In the records below, find the line containing "Given: Select the red boundary perimeter tool" and print it and every line after it exactly, through the end. Skip pictures.

##### Supplied records #####

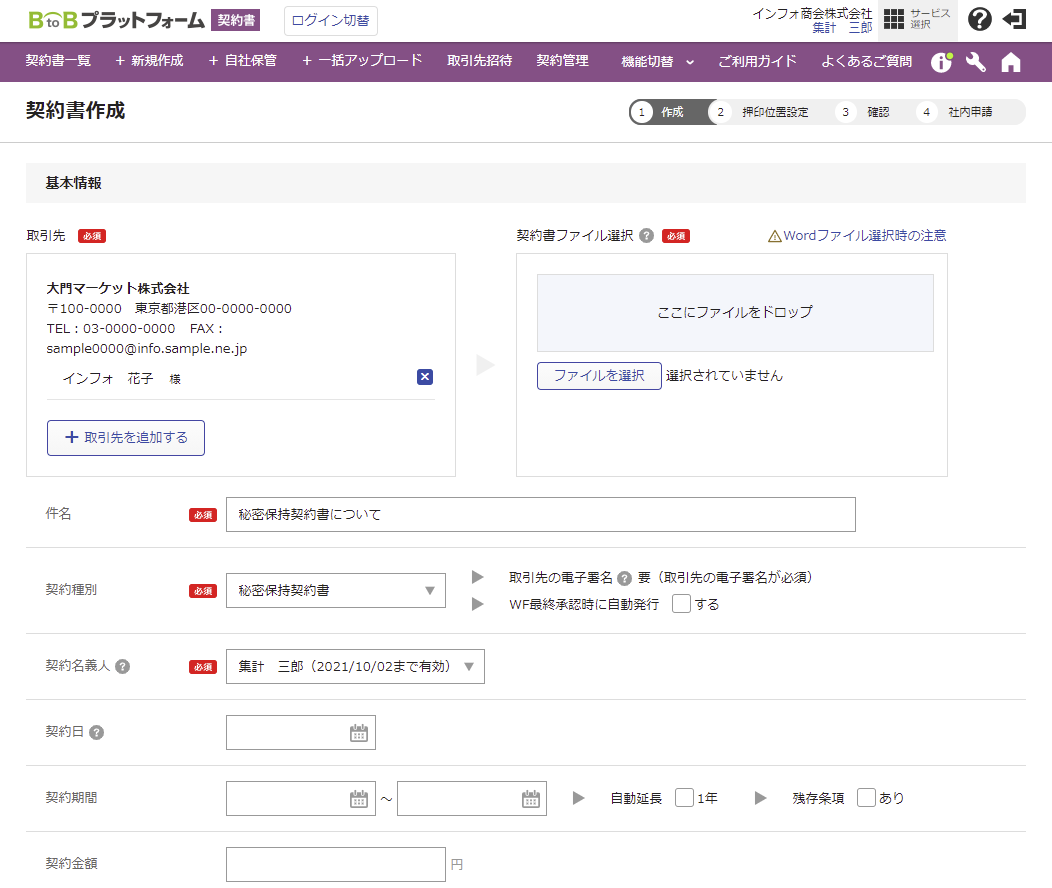Expand the 機能切替 menu

click(657, 61)
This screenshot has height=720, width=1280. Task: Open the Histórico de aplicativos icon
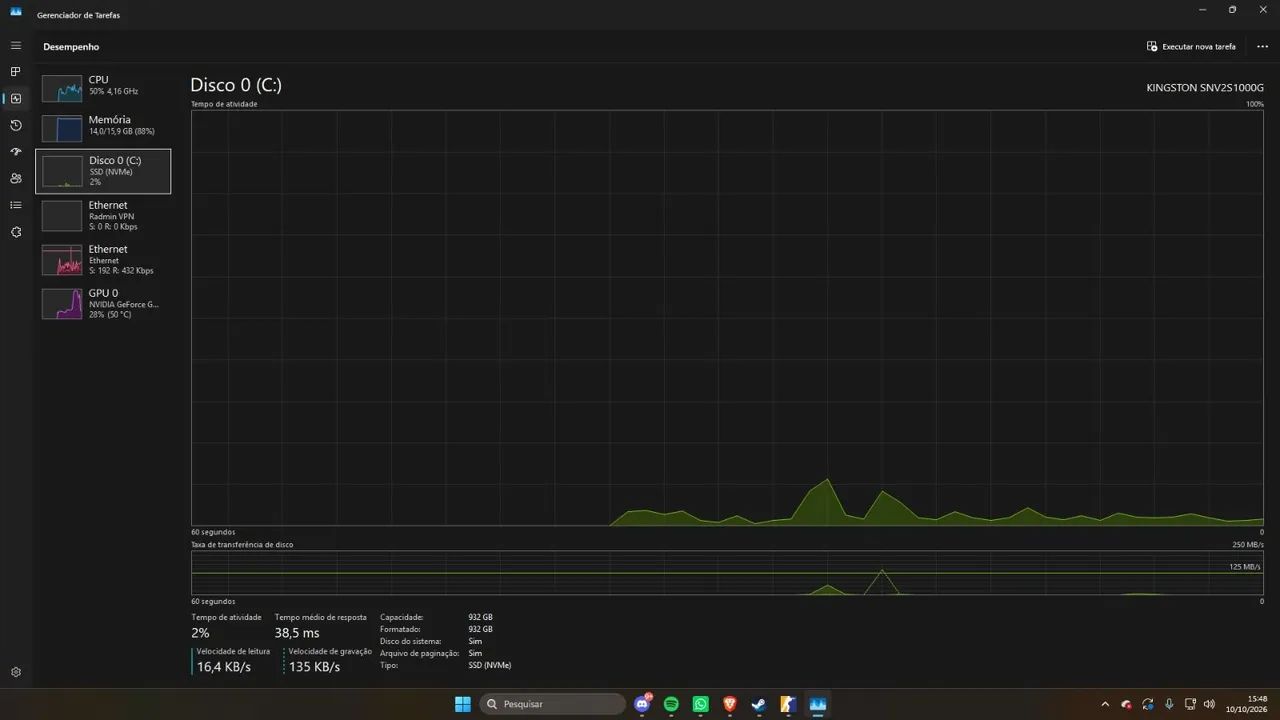tap(16, 125)
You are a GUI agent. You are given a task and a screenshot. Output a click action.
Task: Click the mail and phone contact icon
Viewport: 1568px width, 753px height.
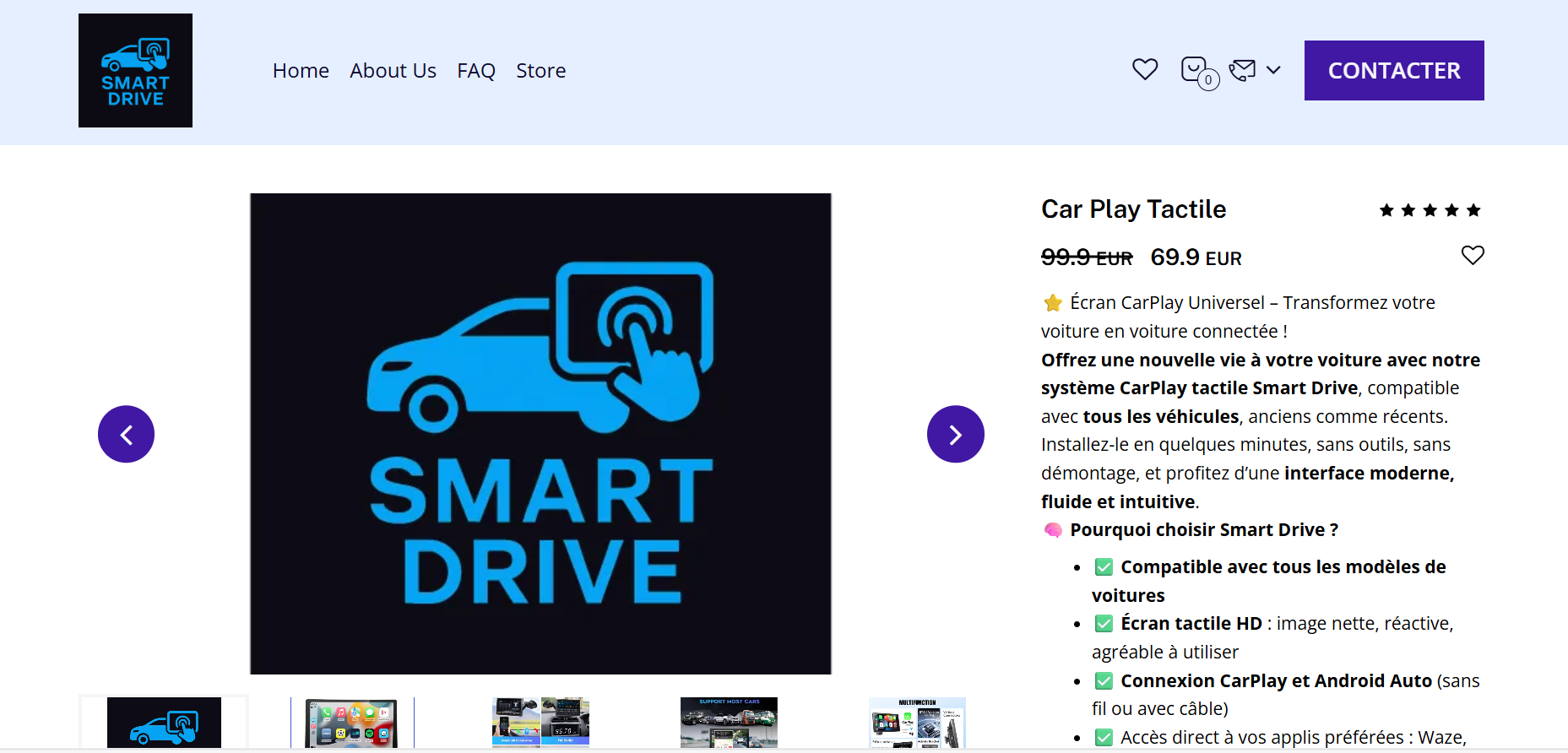pos(1242,70)
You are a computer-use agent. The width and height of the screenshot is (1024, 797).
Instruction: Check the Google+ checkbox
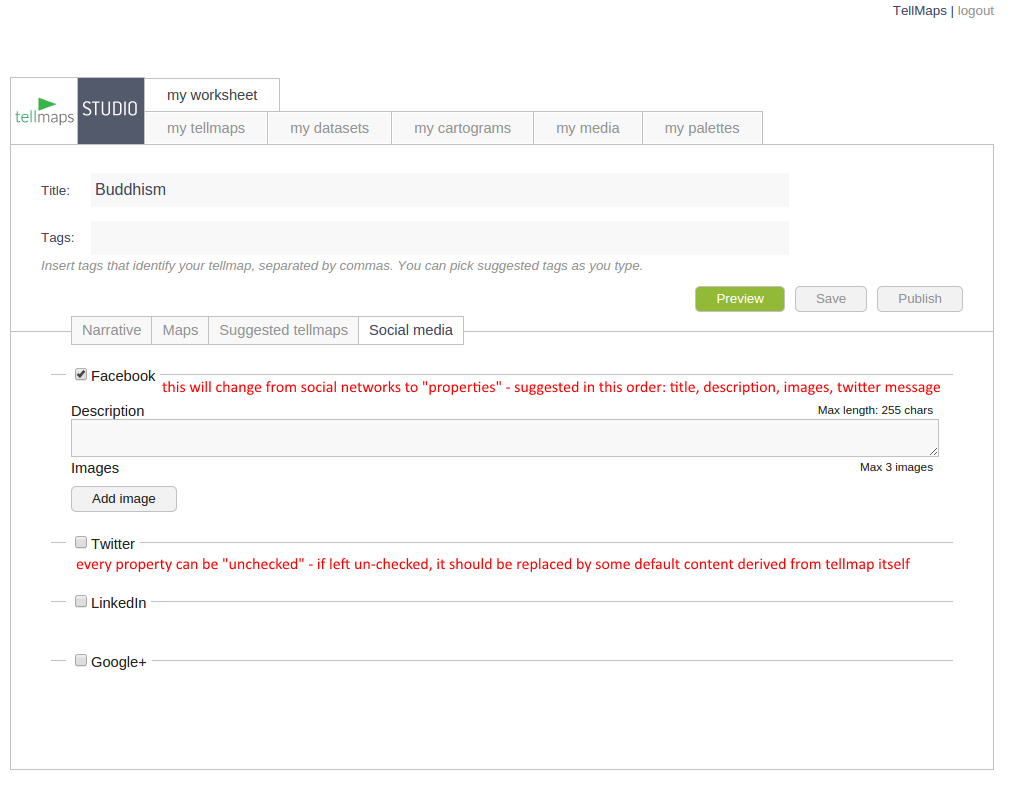coord(81,660)
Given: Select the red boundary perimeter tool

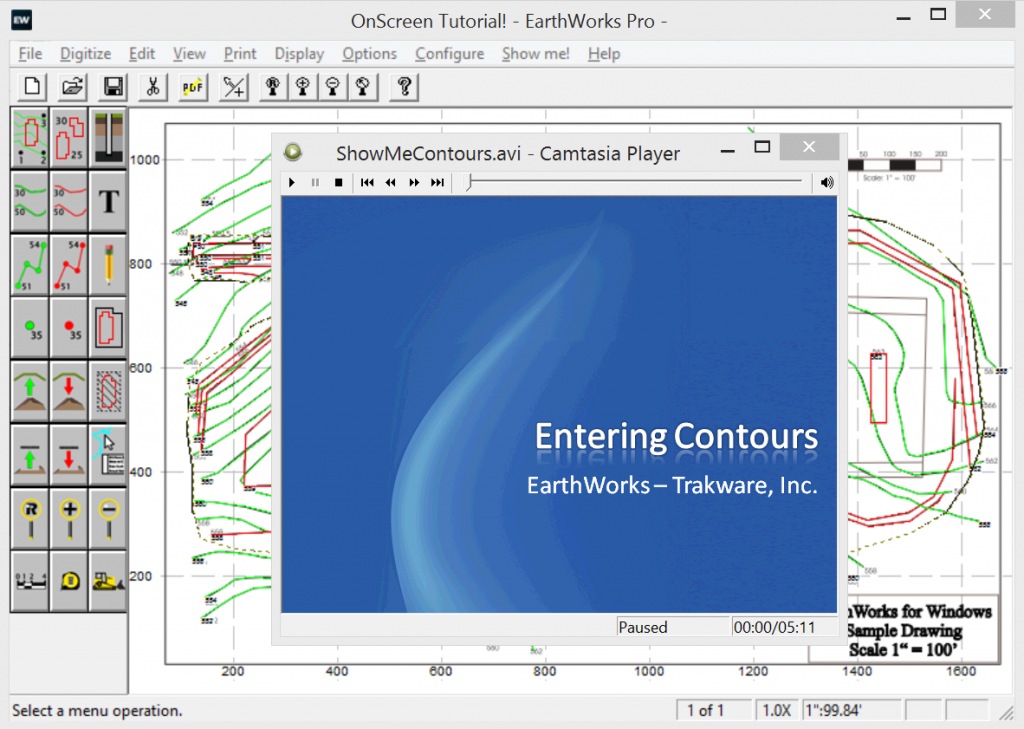Looking at the screenshot, I should click(107, 327).
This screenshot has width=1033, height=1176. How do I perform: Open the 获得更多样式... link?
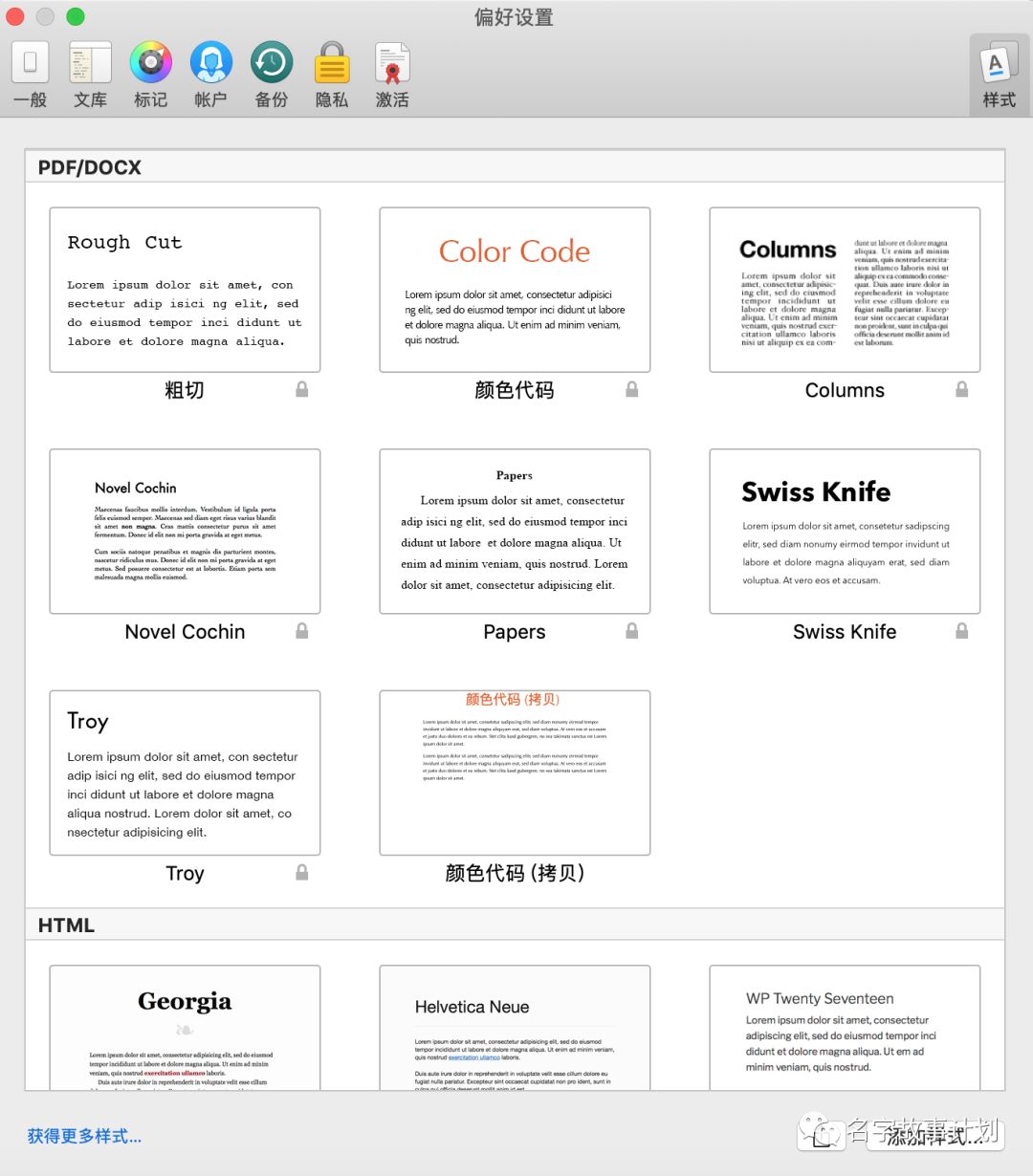pos(84,1136)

#####

Response:
Given: Select the red boundary perimeter tool

Looking at the screenshot, I should click(107, 327).
This screenshot has width=1033, height=1176. How do I perform: Open the 获得更多样式... link?
pos(84,1136)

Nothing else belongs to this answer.